Isolated MPFL reconstruction resulted in a low post-operative redislocation rate of 5.6% and significant clinical improvement of the knees’ function and patient’s perception. MPFL reconstruction restores the primary stabilization of the patella [
11,
12] and is the standard of care for the treatment of lateral patella instability [
21]. Osseous fixation techniques of the graft at the patella have been described with suture anchors, interference screws, and different drilling methods. These osseous fixation techniques are associated with the risk of implant failure and patella fracture [
13,
17]. Although only sparsely discussed in the literature, Hopper et al. reported a patella fracture rate of 5.6% with an interference screw technique [
18]. In contrast to these techniques, the investigated soft tissue fixation does not compromise the bone stock of the patella. Instead, the graft is weaved in a u shape through the capsule and the periosteum of the patella and fixed with resorbable sutures. For this quick and easy technique, the current study could demonstrate a low redislocation rate comparable to the one reported for osseous fixation techniques in the literature by Song et al. [
21]. While for their review focusing on MPFL reconstruction, knees with TD or patella alta were excluded, in the current study, these knees were included and treated merely with isolated MPFL reconstruction. Recent treatment recommendations increasingly advise combining MPFL reconstruction with bony correction in case of abnormal osseous anatomy [
3]. Rhee et al. specifically emphasized to correct patella alta by transfer of the tuberosity [
10]. However, Hopper et al. showed that MPFL reconstruction in combination with tuberosity transfer does not guarantee stable patellae [
18]. In the current study, we have not observed redislocations with patella alta, if TD was only mild or not present. By methods, patients with TT-TG larger than 20 mm were excluded from the study. Increased TT-TG displays a significant pathology for lateral patellar instability, which we believe should be treated with additional tuberosity transfer. All redislocations in the current study occurred in knees with severe TD, concurrent patella alta, and a TT-TG < 20 mm. For this subgroup, the post-operative redislocation rate was 13.8%. Balcarek et al. compared two treatment modalities in knees with severe TD but without patella alta: the knees treated with trochleoplasty and MPFL reconstruction had a redislocation rate of 2.1% whereas the rate for the knees treated with MPFL reconstruction only was 7.0%. But this difference was not significant [
14]. Still, the authors recommend to consider trochleoplasty as primary treatment option in knees with severe TD [
3]. This study comprises three cases with type D TD. No redislocation was seen in this subgroup, but two of the three patients reported positive apprehension sign in clinical examination. Thus, in knees with severe TD and patella alta, additional bony correction with trochleoplasty should be strongly considered.

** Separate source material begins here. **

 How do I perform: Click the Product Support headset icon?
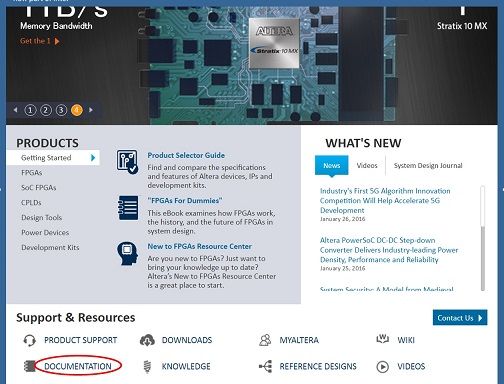coord(30,340)
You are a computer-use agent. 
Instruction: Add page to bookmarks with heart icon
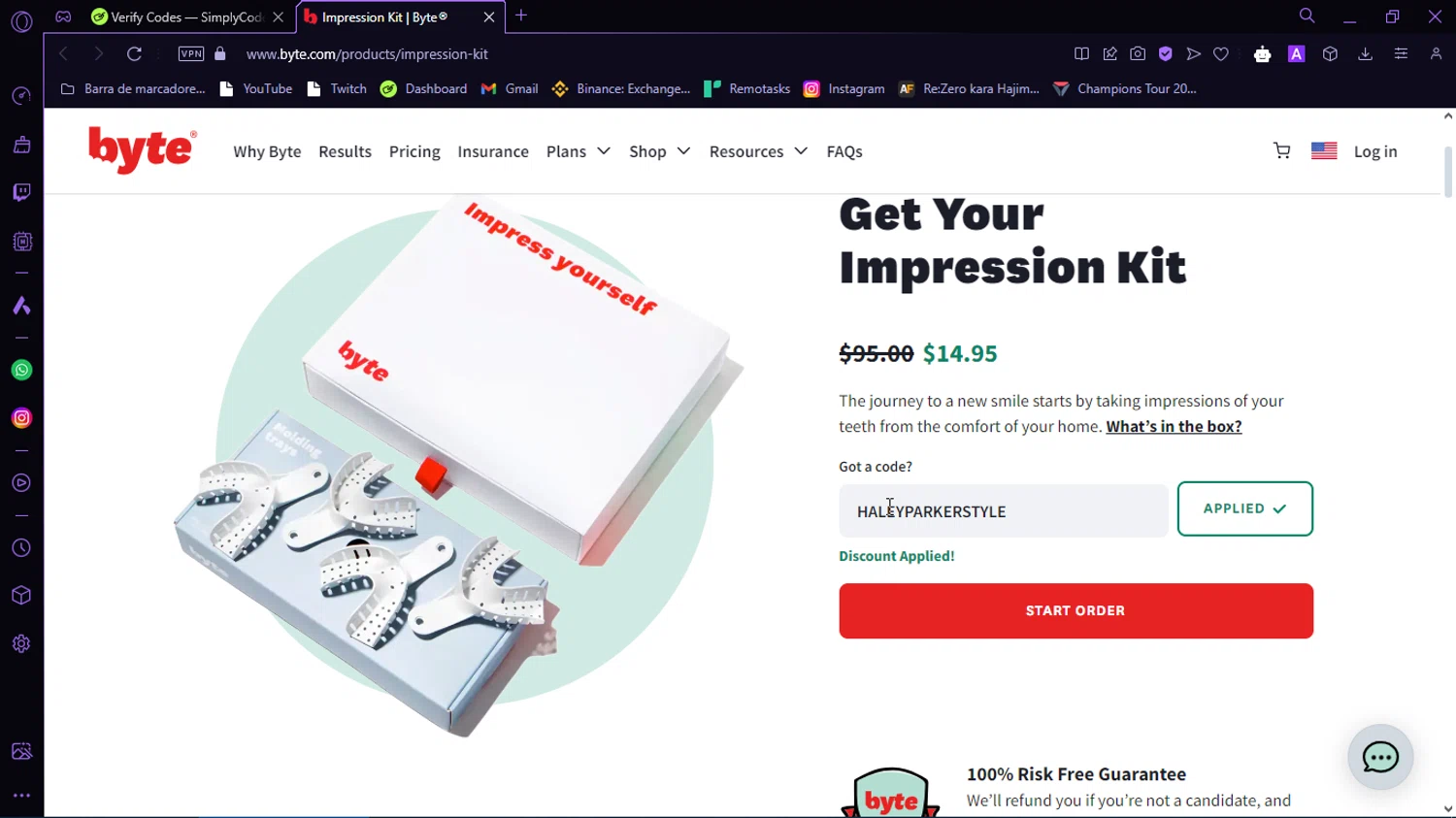(1221, 54)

There are several limitations to this study. Correctly completed questionnaires were obtained from only 67.6% (
n = 48). The missing questionnaires were caused by two problems. First is inability to complete the questionnaires and to send them to the study institution, if an appointment for clinical examination was not possible. Second is not matching answer possibilities leading to no, multiple, or incorrect answers. However, statistics resulted in highly significant results and the mean values compare closely to those reported in the literature [
14,
22]. Further, a recall bias for the questionnaires retrieving the preoperative condition might be relevant. However, the retrospective assessment of the scores certainly implements the patients’ satisfaction with the procedure.
Although not particularly investigated in the current study, soft tissue fixation does not require intra-operative fluoroscopy for placement control and might even decrease operation time. The soft tissue fixation technique does not produce a bony defect at the patella, which is an advantage of the described soft tissue patellar fixation technique, and thus, implant- or drilling-associated complications are avoided. As shown in the current study, more than half the knees with patella instability have cartilage lesions and thus, future patellar cartilage reconstructive or replacing therapies impede. Under these considerations, MPFL reconstruction with soft tissue patella fixation is a highly reasonable option that after a follow-up of 5.8 years now has proven very low post-operative redislocation rates and significant improvement in knee function scores.